After many months of staying put, it is SO wonderful to be allowed back into the world, but as you never know if and when everything is once more bunkered down, we decided this summer to stay pretty close to our home base and live some months in Paris. 

The last year we have all seen how severe Covid lockdowns made the Parisian streets and boulevards almost empty, but this July, even though the throngs of tourists may not have arrived, the city seems to have completely refound its joie de vivre.

The night we arrived, the Place de la République was filled with hundreds, perhaps thousands, of dancing Parisians celebrating the lifting of the last Covid restrictions on the size of assemblies.

 There was dancing around the Marianne monument and it felt like we were celebrating the revolution or the liberation from a restrictive regime.

 But even though everyone was happy, Rita and I also felt a slightly bitter taste in our mouths.  

Many French people do not want to be vaccinated and there may well soon be a 4th covid wave that closes it all once more, but right now Paris IS indeed once more what Hemingway called 'a moveable feast'.

We can see it here - in our neighborhood  Butte Montmartre - where temporary sidewalk cafes, filled with happy people, are spreading along many of the steep, narrow streets and alleys leading up the hill.

Strangely enough, in this revitalized Paris our first stroll went to one of its necropoleis, the Cemetiere Montmartre just next to our apartment.

The Cemetière Montmartre, placed in a deepening which was once an old quarry,  is not visited by many tourists, but it is as romantic as a graveyard can get - and along its labyrinthine paths you can find the final resting place of many of the artists who lived in the fabled neighborhood.
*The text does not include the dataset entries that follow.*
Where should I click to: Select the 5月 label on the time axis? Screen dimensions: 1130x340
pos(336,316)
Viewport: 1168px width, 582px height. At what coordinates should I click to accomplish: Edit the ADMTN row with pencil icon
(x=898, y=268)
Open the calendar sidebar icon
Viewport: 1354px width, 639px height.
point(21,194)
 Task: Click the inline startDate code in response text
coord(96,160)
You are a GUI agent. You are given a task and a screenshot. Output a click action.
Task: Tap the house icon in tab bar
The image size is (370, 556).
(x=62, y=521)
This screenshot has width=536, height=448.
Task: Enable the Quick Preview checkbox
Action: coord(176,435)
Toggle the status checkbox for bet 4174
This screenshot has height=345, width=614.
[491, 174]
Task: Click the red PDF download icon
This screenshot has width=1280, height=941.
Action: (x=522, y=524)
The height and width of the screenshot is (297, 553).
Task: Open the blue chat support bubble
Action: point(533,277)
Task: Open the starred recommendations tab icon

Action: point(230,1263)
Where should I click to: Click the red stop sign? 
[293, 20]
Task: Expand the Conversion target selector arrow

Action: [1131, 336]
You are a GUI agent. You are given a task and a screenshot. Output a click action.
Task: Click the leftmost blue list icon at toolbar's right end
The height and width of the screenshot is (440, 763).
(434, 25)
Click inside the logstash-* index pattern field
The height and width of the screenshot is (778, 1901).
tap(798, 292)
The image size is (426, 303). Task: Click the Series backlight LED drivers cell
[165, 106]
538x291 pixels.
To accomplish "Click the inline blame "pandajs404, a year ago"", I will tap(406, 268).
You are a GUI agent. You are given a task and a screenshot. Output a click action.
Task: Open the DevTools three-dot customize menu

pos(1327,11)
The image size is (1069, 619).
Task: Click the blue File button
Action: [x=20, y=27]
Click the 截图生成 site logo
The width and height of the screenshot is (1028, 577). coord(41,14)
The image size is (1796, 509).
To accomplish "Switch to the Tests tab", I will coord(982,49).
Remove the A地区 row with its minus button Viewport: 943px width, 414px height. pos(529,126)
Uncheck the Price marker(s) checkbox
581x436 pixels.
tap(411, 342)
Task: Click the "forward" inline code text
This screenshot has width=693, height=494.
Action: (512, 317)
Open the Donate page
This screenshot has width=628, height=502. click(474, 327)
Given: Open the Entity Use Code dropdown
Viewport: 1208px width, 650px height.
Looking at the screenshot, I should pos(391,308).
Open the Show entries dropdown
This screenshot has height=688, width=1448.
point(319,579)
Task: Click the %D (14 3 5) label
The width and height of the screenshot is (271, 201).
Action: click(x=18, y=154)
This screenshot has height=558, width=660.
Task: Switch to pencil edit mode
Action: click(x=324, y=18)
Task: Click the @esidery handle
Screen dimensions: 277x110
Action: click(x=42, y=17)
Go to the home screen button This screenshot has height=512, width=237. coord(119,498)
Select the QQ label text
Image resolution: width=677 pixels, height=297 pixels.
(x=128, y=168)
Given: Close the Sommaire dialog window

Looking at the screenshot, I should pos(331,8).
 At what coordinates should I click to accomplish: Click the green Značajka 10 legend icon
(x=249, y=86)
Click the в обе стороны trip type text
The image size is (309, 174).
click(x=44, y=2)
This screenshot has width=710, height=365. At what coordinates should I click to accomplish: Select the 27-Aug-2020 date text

This time around, we were looking for the grave of  Marie Duplessis - one of the courtesans of the mid-19th century Paris, who as 'La dame aux Camélias' became the inspiration for the book and play by Dumas Fils, for the Verdi opera La Traviata, for the Neumeyer ballet and some twenty movies.

She was born in the countryside in utter poverty, but at the age of 15, she moved to Paris and forced herself into the center of the capital as courtesan and hostess of an important salon. 

She was famed for her looks, her wit, and elegance, she was loved by Dumas, Franz Liszt, and many others before she died of tuberculosis, only 23 years old. 

Her funeral at Montmartre was attended by hundreds.

We looked for half an hour before we found the dilapidated grave with her picture, smiling an enigmatic smile

She was for many men, the most beautiful woman in all of Paris and now her epitaph is one of many smoldering names in a cemetery, where you see more stray cats than mourning visitors.

We should have thought of bringing her a camellia.


Comments

  1. Hi folks!
    It was a long time ago that you posted a story on this site, I missed, it. Always a surprise and so poetic... Glad you are back!